Asked in August, Latif, the professor of religion, said connections to libertarian activists wouldn’t necessarily be a sticking point for congregants, provided the mosque stays free of overt politicking.
“I think in some ways a lot of Muslims are fairly adept at separating ritual worship from (politics),” he said.
The 9½-foot sign Coley hopes to put up includes the name MALIC CENTER in large type; the word “al-latif,” or “the Generous,” in Arabic script; an icon with three blueish hills; and four lines of changeable letters.
Coley said the city declining to move forward with his permit application took him by surprise. He said he called City Hall before moving to Keene. According to him, city staff told him the only paperwork he would need to fill out was the sign permit application. He said he doesn’t know the names of the city employees he spoke with.

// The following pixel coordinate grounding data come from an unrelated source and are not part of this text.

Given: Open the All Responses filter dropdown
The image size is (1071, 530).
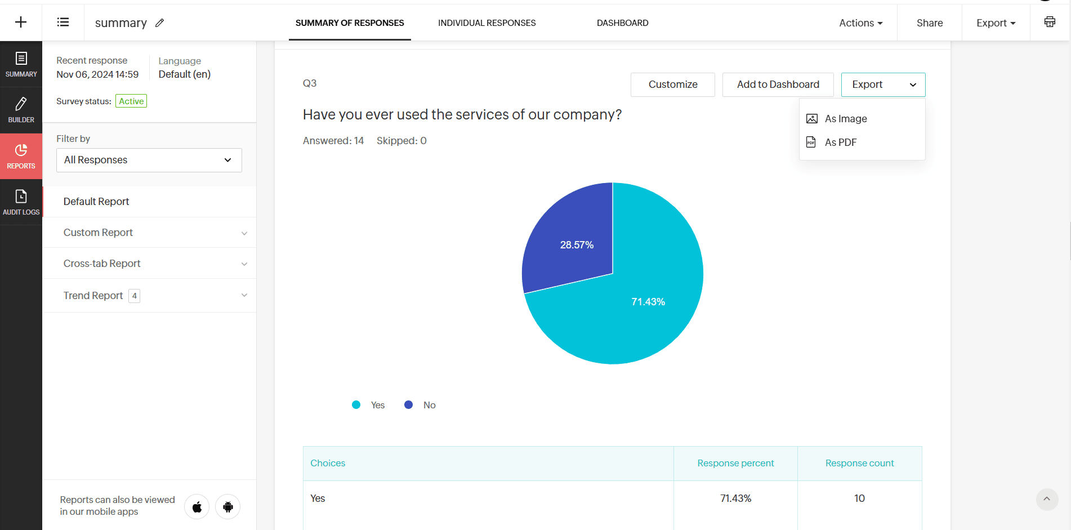Looking at the screenshot, I should point(149,160).
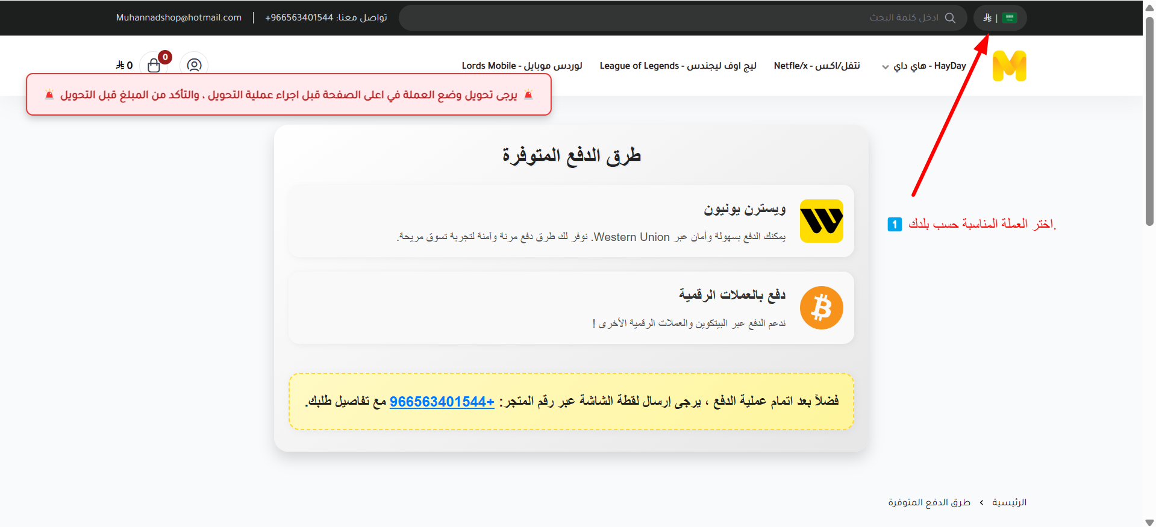Screen dimensions: 1156x527
Task: Expand the HayDay menu chevron
Action: pyautogui.click(x=885, y=67)
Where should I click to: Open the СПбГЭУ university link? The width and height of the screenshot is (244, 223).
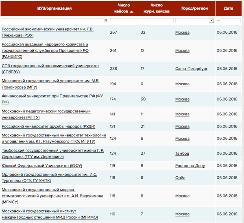[50, 69]
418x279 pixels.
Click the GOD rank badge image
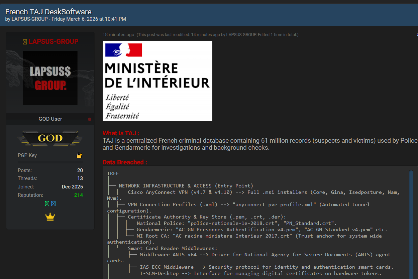pos(50,138)
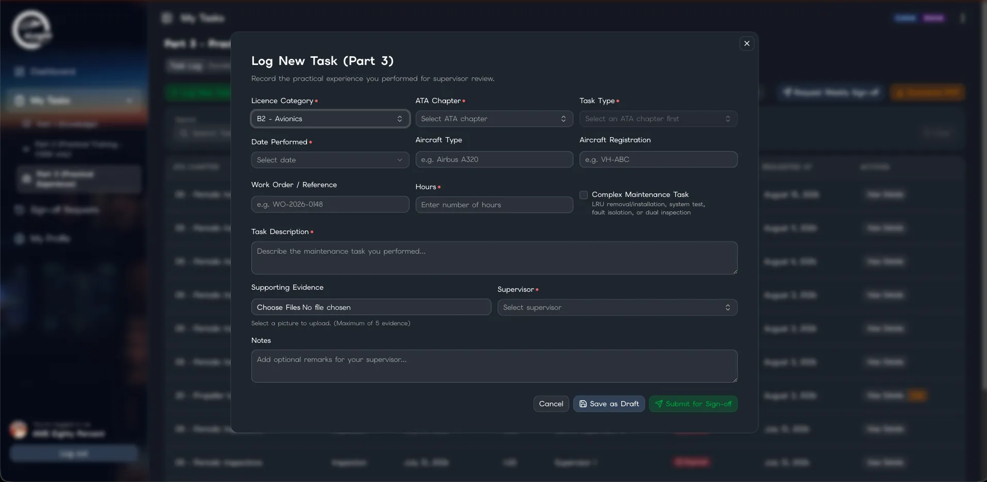Click the Cancel button
987x482 pixels.
click(551, 404)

Early Thursday afternoon, Coley called a Sentinel reporter unprompted to complain about the city’s permitting decision.
In a second interview later that afternoon, Coley said he came to Keene to provide shelter and services to the homeless — a part of the Malic Center’s proposed mission — and give nearby Muslims a permanent house of worship, not to fight with City Hall.
But he said he would push back if provoked.
“There is no more fight on earth than there is in an East Tennessee Appalachian redneck,” Coley said.
He said he tried to follow the process as he understood it and would have filled out the right forms if he’d known about them earlier.
But, he argued, starting that process now would set back the opening of his mosque and impose an unacceptable burden on area Muslims’ right to worship, calling it a “First Amendment violation.”
“I’m scheduled to open Nov 18,” he said. “I will open Nov. 18,” even if “they want to come and arrest me for opening a house of worship.”
Later that night, Coley toned down his rhetoric, promised to work with the city and said he will try to be less of a “gladiator.”
Not a pushover, though.
“I will fight for our community’s rights if I have to,” he said. “But I’m not here to fight.”